Personal information
- Full name: Daniel Sion Gosset
- Date of birth: 30 September 1994 (age 31)
- Place of birth: Bangor, Wales
- Position: Midfielder

Team information
- Current team: Caernarfon Town
- Number: 8

Youth career
- 2008–2013: Oldham Athletic

Senior career*
- Years: Team / Apps / (Gls)
- 2013–2014: Oldham Athletic / 2 / (0)
- 2013–2014: → Stockport County (loan) / 15 / (0)
- 2014–2015: Rhyl / 21 / (2)
- 2015–2016: The New Saints / 10 / (0)
- 2016–2018: Bangor City / 64 / (2)
- 2018–2021: Bala Town / 24 / (0)
- 2019: → Cefn Druids (loan) / 9 / (0)
- 2021–: Caernarfon Town / 112 / (13)

= Danny Gosset =

Welsh footballer

Daniel Sion "Danny" Gosset (born 30 September 1994) is a Welsh footballer who plays for Cymru Premier club Caernarfon Town.
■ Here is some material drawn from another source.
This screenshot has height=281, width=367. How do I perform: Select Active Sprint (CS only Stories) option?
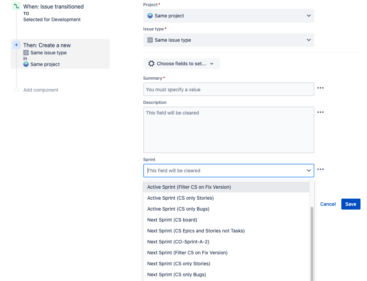pyautogui.click(x=180, y=198)
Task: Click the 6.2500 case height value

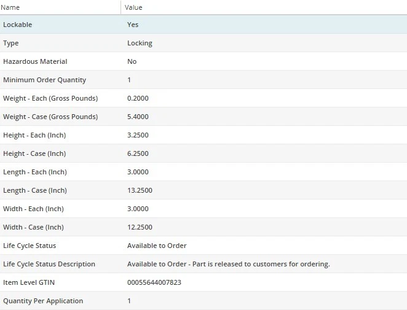Action: pyautogui.click(x=138, y=153)

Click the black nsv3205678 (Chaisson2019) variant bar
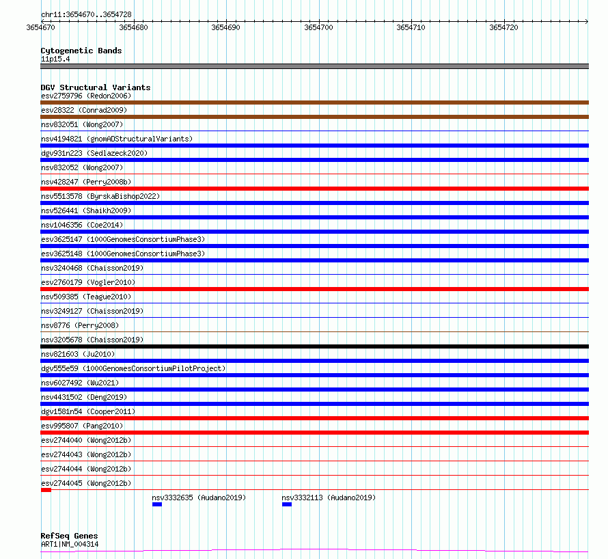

He began his career with Oldham Athletic and has made appearances in the Football League before his release.

== Club career ==

=== Oldham Athletic ===
Gosset made his professional debut for Oldham Athletic on 23 April 2013, as a second-half substitute, in aOne match against Shrewsbury Town at New Meadow. Gosset went on to make his full debut for the club a few days later with a promising performance in midfield in a match against Leyton Orient at Brisbane Road. Johnson praised the influence of Gosset: "I thought he was fantastic," said Johnson. "He is a lad who has come from nowhere, really, and impressed me in training. It was a good-tempo, proper game and he was a real positive."

On 29 August, Gosset was sent out on a months loan to Stockport County. Gosset made his first appearance for Stockport County, starting for County in a 3-1 win against Gainsborough Trinity and producing a fantastic performance in the centre of midfield.

On 1 November, after promising performances for the club, Gosset's loan was extended for a further month until the end of November.

Gosset's loan ended at Stockport County at the end of November, Gosset was a first team regular during his loan spell and produced excellent performances, he returned to the Latics upon completion of his loan, featuring in 15 games during his three - month loan with The Hatters.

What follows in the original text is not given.